Abstract:
In radio transmission systems having a number of radio channels available for transmission, it is necessary to recognize a transmission channel as idle. One known way of doing this is to measure the field strength on the transmission channel and carry out a threshold decision. As soon as the field strength in a transmission channel is below a preset value, this transmission channel is recognized as idle. In measuring field strength, the field strength is averaged over the entire bandwidth of the transmission channel. As a result, a transmission channel that experiences interference from the signals on its adjacent channels may not be recognized as idle, although the adjacent-channel interference has little effect on the transmission quality. The new method makes it possible to recognize the signal present in a transmission channel by means of numerous narrowband field strength measurements. The transmission bandwidth can then be better utilized, as especially adjacent-channel interference and other forms of interference occurring only at the upper and lower ends of the frequency range of the transmission channel are recognized without the transmission channel&#39;s being recognized as occupied. The method as per the invention can be used in all radio transmission systems with independent channel search.

Description:
DESCRIPTION 
     The invention relates to a method of classifying incoming signals in frequency-division multiplex radiocommunication systems comprising a transmitter search device which scans the associated radiocommunication channels, and wherein a radiocommunication channel is recognized as being free (open for communication) if the measured electrical field strength in the radiocommunication channel is below a threshold value. 
     EP-A2-299 515 discloses a method of linking together a base station and a mobile section of a cordless telephone via a radiocommunication channel. In this method, the electrical field strength is first determined on priority channels. If the field strength on a priority channel is below a threshold value for a certain time, said priority channel is recognized as free and the transmission and reception frequency in the base station and mobile section are tuned to said priority channel. 
     A disadvantage of said method is that the sideband noise of a nearby transmitter in the adjacent channels may produce an electrical field strength which is large enough for the radio transmission channels to be incorrectly recognized as occupied. 

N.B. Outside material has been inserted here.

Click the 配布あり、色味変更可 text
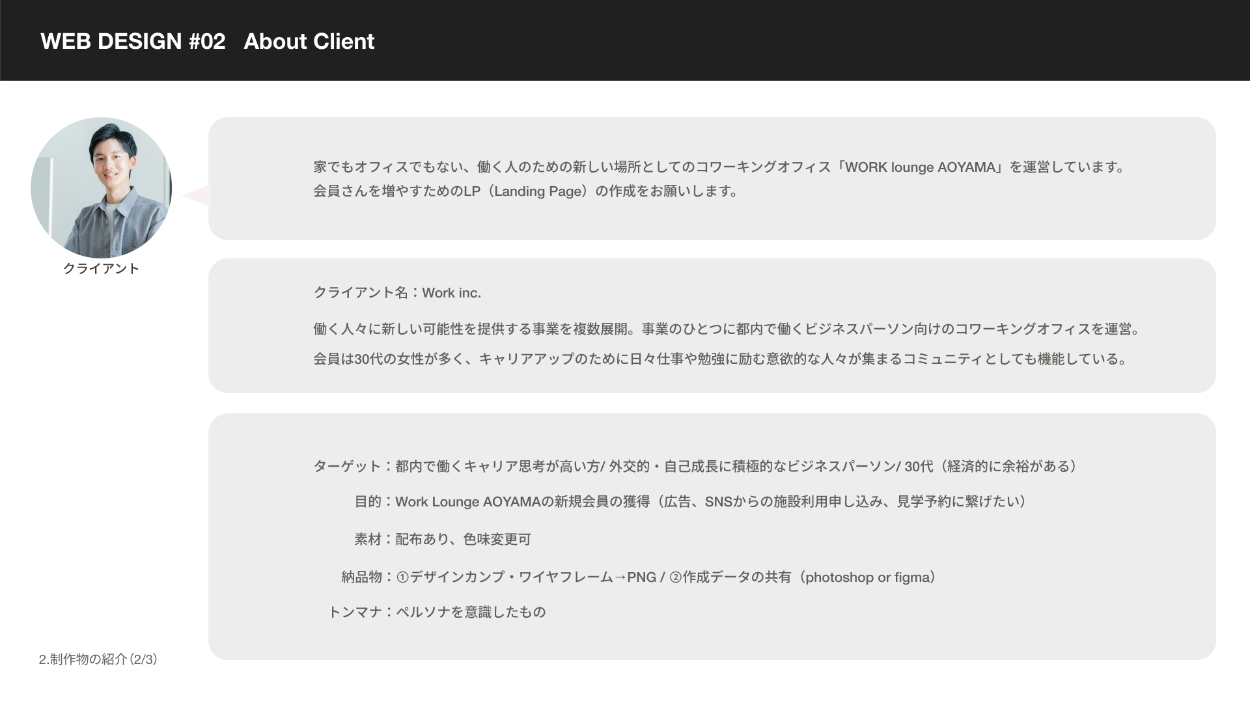The width and height of the screenshot is (1250, 703). (x=463, y=539)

     DE-C2-35 08 900 relates to an arrangement for deriving a switching criterion for radio equipment from a field-strength measurement. This arrangement contains a comparator which compares the electrical field strength periodically measured in a communication channel with a threshold value. If the measured field strength is above the threshold value, a first number is added to a counter reading in an accumulator; if the measured field strength is below the threshold value, a second number is subtracted from the counter reading in the accumulator. If the counter reading in the accumulator falls below a certain value, the switching criterion is fulfilled and a change is made to another communication channel. 
     In the event of interference due to adjacent channels, however, this relatively expensive circuit arrangement achieves no improvement compared with methods in which only the field strength in the communication channel is measured. 
     EP-A2-298 750 discloses a cordless telephone in which the field strength is evaluated in a test channel in order to establish whether it is occupied. For this purpose, a comparison is made with a threshold value. In addition, the field strength in a communication channel is used to determine the transmission quality. As soon as the field strength in the communication channel is below a threshold value, a warning signal sounds. The user then has the option of inputting a lower threshold value so that the measured field strength is again above the threshold value. If the user does not select a lower threshold value for the field strength, the link is disconnected after a certain time. 
     In the case of this procedure, too, it is not possible to recognize interference due to adjacent channels. Furthermore, it is a disadvantage that a distinction cannot be made between noise and information on the communication channel. 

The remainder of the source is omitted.